Problem description:
The entries below contain a line with "Open the Published: 29" and a line with "The height and width of the screenshot is (635, 1024).". Retype exactly everything from the first down to the second, both included, and nothing else.
= Beginning of Section =
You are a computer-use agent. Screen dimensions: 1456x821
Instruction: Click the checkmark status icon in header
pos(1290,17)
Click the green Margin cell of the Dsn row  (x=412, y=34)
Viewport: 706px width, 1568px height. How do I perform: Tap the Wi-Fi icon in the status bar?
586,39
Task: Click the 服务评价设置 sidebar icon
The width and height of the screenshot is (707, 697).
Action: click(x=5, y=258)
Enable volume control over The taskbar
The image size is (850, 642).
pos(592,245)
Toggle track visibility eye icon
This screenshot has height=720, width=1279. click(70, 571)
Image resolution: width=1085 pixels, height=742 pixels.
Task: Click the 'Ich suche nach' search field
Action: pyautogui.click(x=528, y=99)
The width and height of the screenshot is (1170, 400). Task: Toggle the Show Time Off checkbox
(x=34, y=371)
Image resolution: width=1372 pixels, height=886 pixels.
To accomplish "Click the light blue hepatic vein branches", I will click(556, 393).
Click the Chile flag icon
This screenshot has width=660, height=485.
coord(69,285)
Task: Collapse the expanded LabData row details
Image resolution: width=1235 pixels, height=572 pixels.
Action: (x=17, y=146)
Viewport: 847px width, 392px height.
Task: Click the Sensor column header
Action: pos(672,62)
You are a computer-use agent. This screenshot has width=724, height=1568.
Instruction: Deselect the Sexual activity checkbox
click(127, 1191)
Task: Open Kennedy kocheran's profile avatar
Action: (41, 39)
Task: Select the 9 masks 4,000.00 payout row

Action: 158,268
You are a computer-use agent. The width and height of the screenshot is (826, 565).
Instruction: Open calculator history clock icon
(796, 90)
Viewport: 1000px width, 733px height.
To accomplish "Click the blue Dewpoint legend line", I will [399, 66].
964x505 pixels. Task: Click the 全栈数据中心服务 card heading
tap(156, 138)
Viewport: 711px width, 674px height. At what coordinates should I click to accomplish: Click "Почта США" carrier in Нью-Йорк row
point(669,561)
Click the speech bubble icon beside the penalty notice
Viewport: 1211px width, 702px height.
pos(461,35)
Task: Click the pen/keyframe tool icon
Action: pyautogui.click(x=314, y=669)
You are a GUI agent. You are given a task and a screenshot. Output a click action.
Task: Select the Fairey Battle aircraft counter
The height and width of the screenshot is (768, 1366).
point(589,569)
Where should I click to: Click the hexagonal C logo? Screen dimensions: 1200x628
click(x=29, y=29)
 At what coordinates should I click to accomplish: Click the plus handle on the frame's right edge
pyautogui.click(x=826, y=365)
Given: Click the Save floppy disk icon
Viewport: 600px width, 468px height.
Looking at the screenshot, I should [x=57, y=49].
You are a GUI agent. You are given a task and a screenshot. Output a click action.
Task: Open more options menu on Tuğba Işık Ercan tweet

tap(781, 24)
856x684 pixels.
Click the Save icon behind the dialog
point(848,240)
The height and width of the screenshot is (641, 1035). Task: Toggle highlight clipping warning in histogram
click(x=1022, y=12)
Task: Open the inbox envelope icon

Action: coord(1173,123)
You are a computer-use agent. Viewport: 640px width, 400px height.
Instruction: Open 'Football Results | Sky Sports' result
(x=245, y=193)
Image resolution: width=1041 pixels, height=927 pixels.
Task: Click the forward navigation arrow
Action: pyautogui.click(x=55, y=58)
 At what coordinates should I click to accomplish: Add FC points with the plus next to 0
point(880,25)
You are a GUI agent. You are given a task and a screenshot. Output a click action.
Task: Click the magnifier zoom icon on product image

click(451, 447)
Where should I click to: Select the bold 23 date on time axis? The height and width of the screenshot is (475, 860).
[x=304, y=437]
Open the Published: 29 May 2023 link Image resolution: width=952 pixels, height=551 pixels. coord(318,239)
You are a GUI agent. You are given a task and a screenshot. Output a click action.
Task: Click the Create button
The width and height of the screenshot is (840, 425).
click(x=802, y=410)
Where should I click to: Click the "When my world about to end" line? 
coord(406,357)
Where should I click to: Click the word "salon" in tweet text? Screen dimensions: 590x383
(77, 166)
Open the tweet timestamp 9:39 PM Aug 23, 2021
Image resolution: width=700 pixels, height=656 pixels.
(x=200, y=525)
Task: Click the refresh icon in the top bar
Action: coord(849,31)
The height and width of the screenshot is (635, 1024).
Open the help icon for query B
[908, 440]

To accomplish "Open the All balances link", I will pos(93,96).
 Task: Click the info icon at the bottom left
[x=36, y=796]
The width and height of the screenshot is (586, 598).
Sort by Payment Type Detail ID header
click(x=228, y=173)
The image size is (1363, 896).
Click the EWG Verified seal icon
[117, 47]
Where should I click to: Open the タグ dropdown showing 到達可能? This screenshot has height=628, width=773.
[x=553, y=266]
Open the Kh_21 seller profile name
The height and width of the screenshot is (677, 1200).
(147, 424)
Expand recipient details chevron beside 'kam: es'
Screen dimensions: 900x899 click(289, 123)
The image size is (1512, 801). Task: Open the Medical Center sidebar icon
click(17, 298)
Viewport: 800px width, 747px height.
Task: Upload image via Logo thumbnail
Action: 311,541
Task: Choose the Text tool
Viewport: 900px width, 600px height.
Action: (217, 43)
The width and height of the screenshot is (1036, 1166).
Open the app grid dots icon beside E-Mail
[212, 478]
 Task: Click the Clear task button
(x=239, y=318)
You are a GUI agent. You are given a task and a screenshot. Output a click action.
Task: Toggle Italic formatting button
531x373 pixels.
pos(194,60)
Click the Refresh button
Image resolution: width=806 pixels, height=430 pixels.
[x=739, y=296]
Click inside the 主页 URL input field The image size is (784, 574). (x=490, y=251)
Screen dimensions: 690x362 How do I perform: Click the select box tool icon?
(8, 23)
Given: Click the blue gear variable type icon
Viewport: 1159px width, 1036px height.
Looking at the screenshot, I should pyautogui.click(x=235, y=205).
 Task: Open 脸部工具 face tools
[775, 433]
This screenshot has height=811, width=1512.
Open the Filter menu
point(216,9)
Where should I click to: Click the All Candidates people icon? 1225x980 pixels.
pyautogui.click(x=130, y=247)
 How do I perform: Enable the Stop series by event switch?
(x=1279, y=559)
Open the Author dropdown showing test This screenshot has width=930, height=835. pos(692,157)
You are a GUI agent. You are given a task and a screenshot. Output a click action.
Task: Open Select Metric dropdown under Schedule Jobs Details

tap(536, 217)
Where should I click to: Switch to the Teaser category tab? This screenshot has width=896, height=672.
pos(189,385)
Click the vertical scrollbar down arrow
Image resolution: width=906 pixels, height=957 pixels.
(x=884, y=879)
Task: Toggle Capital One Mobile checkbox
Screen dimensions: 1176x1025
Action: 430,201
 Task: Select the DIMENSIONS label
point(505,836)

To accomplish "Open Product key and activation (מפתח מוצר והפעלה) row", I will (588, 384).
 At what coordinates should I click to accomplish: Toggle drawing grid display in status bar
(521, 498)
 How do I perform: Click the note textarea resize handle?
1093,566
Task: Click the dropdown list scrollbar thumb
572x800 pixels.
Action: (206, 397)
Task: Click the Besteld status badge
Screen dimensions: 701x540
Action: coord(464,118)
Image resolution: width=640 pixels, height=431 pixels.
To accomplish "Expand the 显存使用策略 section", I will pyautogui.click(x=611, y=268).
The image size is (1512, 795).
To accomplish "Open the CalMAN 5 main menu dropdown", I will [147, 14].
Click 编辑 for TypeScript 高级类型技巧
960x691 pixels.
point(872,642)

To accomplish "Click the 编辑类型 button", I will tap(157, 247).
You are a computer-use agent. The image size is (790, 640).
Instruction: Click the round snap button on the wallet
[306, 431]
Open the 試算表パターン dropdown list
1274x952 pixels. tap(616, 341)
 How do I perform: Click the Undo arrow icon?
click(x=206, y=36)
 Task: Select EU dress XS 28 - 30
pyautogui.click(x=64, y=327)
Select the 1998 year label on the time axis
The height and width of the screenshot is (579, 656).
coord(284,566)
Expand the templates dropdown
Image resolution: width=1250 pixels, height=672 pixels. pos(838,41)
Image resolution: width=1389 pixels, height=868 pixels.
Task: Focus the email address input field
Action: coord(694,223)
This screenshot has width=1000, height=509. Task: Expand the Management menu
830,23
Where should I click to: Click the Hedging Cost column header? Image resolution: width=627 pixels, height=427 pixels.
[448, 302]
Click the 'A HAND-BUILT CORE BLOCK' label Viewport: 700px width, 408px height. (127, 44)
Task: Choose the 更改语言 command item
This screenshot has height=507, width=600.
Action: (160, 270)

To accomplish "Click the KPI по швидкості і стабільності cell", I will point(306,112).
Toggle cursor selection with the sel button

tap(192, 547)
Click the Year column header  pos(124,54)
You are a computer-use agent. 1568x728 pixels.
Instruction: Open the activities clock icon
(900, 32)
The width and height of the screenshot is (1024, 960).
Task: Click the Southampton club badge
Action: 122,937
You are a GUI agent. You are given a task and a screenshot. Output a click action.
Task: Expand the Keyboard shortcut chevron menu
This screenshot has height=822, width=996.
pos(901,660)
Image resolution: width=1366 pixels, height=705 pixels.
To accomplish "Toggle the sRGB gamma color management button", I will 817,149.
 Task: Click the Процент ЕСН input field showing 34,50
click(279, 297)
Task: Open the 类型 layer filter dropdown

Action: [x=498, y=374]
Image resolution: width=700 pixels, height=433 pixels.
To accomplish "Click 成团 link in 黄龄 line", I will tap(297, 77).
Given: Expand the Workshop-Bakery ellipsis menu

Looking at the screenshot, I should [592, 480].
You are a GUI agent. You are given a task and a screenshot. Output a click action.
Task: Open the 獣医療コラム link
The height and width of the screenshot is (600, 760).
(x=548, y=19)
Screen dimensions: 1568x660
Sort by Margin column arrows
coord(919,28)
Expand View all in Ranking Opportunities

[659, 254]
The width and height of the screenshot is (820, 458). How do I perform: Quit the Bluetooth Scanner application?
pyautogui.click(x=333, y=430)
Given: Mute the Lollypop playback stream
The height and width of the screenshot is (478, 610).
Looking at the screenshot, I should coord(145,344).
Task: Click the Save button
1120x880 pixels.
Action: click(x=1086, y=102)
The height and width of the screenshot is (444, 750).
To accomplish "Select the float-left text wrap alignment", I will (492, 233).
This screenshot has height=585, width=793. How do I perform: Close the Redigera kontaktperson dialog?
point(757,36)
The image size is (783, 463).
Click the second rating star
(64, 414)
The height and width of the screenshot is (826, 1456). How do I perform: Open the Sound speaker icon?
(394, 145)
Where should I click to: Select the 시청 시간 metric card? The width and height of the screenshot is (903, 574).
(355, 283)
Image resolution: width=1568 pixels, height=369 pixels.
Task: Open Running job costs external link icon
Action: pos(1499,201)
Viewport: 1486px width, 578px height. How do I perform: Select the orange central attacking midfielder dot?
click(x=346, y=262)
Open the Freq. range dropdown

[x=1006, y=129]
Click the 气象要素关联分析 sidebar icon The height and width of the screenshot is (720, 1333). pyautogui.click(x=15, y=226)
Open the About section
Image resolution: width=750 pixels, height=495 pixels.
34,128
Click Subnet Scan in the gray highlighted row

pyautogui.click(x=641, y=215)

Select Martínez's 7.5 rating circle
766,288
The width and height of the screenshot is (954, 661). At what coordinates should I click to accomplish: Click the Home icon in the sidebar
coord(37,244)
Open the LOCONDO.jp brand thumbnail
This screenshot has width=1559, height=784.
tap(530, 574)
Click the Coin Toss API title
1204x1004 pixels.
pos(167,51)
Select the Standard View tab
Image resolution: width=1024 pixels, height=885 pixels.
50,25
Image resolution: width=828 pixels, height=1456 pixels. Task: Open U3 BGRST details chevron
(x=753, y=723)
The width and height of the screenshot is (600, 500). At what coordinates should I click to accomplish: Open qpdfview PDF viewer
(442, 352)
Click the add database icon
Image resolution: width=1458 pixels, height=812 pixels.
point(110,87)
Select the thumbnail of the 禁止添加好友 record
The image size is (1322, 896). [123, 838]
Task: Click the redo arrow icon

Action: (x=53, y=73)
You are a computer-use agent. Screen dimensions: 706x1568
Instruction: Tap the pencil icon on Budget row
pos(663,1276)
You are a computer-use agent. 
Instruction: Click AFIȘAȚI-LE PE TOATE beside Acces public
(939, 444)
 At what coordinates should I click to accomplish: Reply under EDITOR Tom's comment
= End of Section =
Solved exercise:
Open the Published: 29 May 2023 link Image resolution: width=952 pixels, height=551 pixels. coord(318,239)
You are a GUI agent. You are given a task and a screenshot. Output a click action.
Task: Click the Create button
The width and height of the screenshot is (840, 425).
click(x=802, y=410)
Where should I click to: Click the "When my world about to end" line? 
coord(406,357)
Where should I click to: Click the word "salon" in tweet text? Screen dimensions: 590x383
(77, 166)
Open the tweet timestamp 9:39 PM Aug 23, 2021
Image resolution: width=700 pixels, height=656 pixels.
(x=200, y=525)
Task: Click the refresh icon in the top bar
Action: coord(849,31)
The height and width of the screenshot is (635, 1024).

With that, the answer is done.